— begin —

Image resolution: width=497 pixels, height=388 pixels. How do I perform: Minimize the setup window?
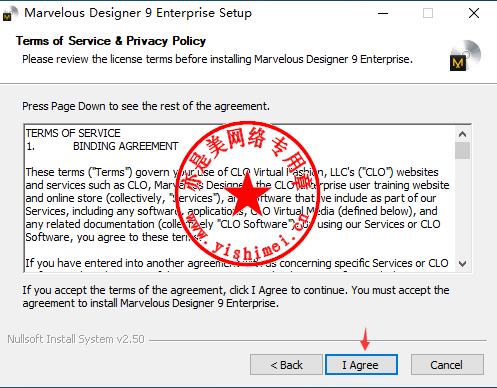pos(383,13)
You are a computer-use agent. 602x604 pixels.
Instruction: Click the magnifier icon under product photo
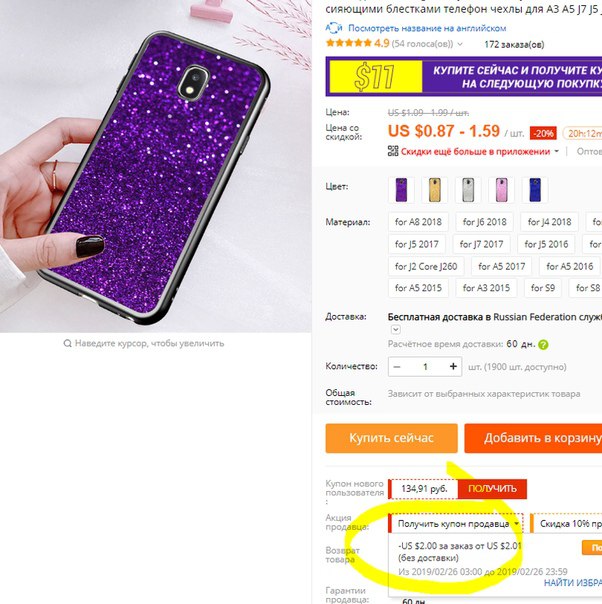(x=67, y=343)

— end —

Please copy the listing above word for word, starting with the line that contains "You are a computer-use agent. 602x604 pixels." and continuing through the end of the listing. Leave the pictures out of your copy.

_Solution to this exercise:_
You are a computer-use agent. 602x604 pixels.
Instruction: Click the magnifier icon under product photo
(x=67, y=343)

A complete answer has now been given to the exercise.